Appeal from the Circuit Court of Kane County; the Hon. James F. Quetsch, Judge, presiding.


On September 7, 1982, James Popp and Jim Popp Builders, Inc., filed a complaint against Royce Dyslin and the Aurora National Bank (bank). Following a hearing, the trial court granted the bank's motion to dismiss and allowed plaintiffs to amend their complaint. Thereafter, counts II through V of the plaintiffs' seven-count amended complaint were dismissed by the trial court. This terminated the litigation against the bank. On appeal James Popp (plaintiff) contests the order dismissing the action against the bank. Jim Popp Builders, Inc., which filed for bankruptcy, and Royce Dyslin, whose whereabouts are unknown, are not parties to this appeal.

The complaint alleged the following relevant facts.

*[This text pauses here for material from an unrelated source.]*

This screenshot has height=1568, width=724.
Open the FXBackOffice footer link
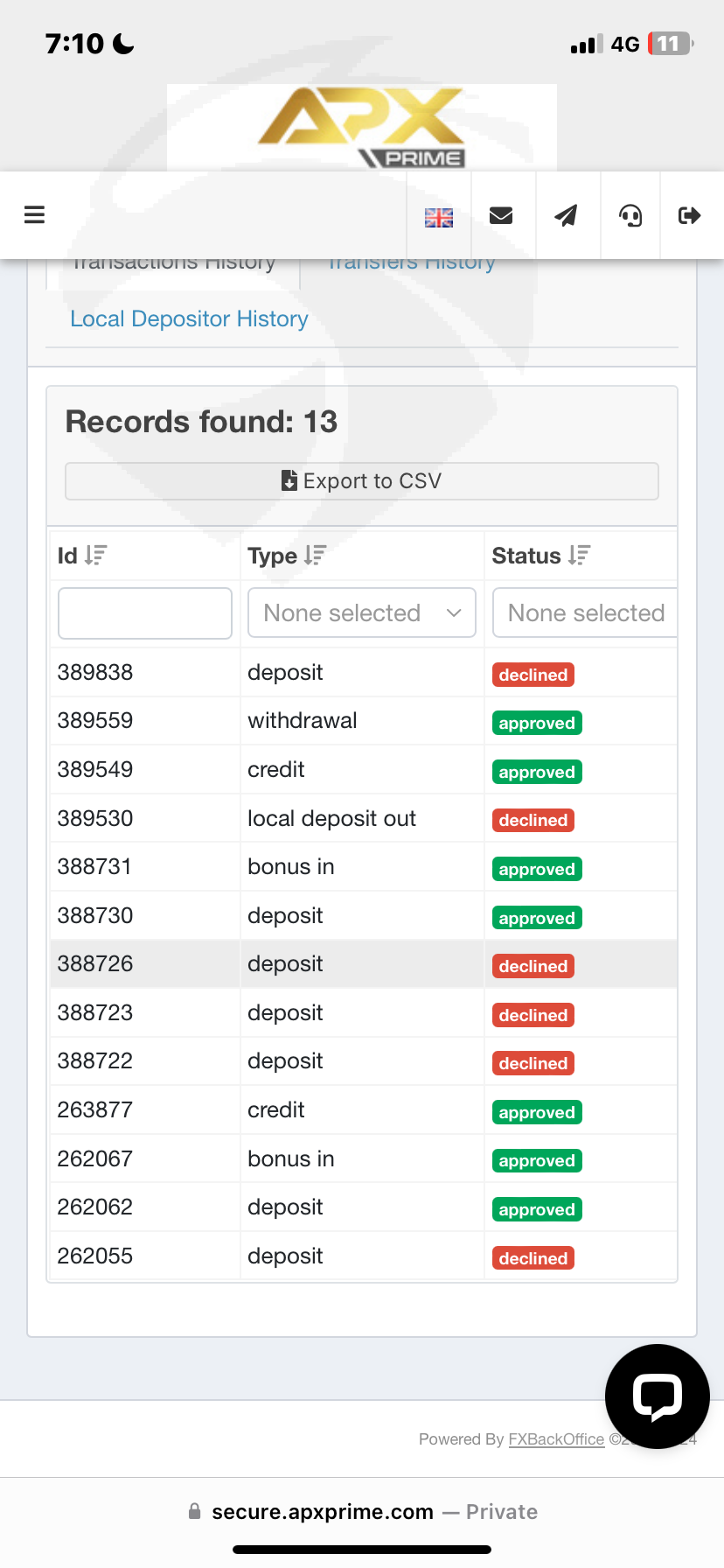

Royce Dyslin approached plaintiff and expressed an interest in leasing space in a shopping center in order to operate a Mexican restaurant. Plaintiff agreed to make improvements to the leased premises and to enter into a lease with Dyslin provided that Dyslin was able to procure a federally insured Small Business Administration (SBA) loan from the bank.

As part of its participation in the SBA loan program, the bank was obligated to investigate the financial affairs of Dyslin. The bank was prohibited from extending an SBA loan unless it determined that there was a reasonable assurance that the loan would be repaid. This determination was based on an investigation of Dyslin's past earnings record, future prospects, and management capability. In addition, Dyslin was required by law to contribute enough capital to assure a sufficient personal financial interest in its success. The bank was required to administer the SBA loan to insure that it was used for the intended purpose.

Plaintiff and Dyslin met with officials from the bank on September 11, 1980. During the meeting, plaintiff advised the bank that he was considering making improvements to the leased premises and then leasing the premises to Dyslin. Plaintiff also described his proposed improvements and the cost of those improvements. He told the bank that he would not make improvements or lease the premises to Dyslin unless the bank determined that Dyslin met the SBA loan qualifications and extended an SBA loan to Dyslin. Plaintiff alleged that he specifically advised the bank that he was relying on its investigation of Dyslin and its determination that Dyslin met the loan qualifications. In response, the bank represented to plaintiff that SBA loan funds were available and that Dyslin would be investigated to determine whether he met the legal requirements for an SBA loan.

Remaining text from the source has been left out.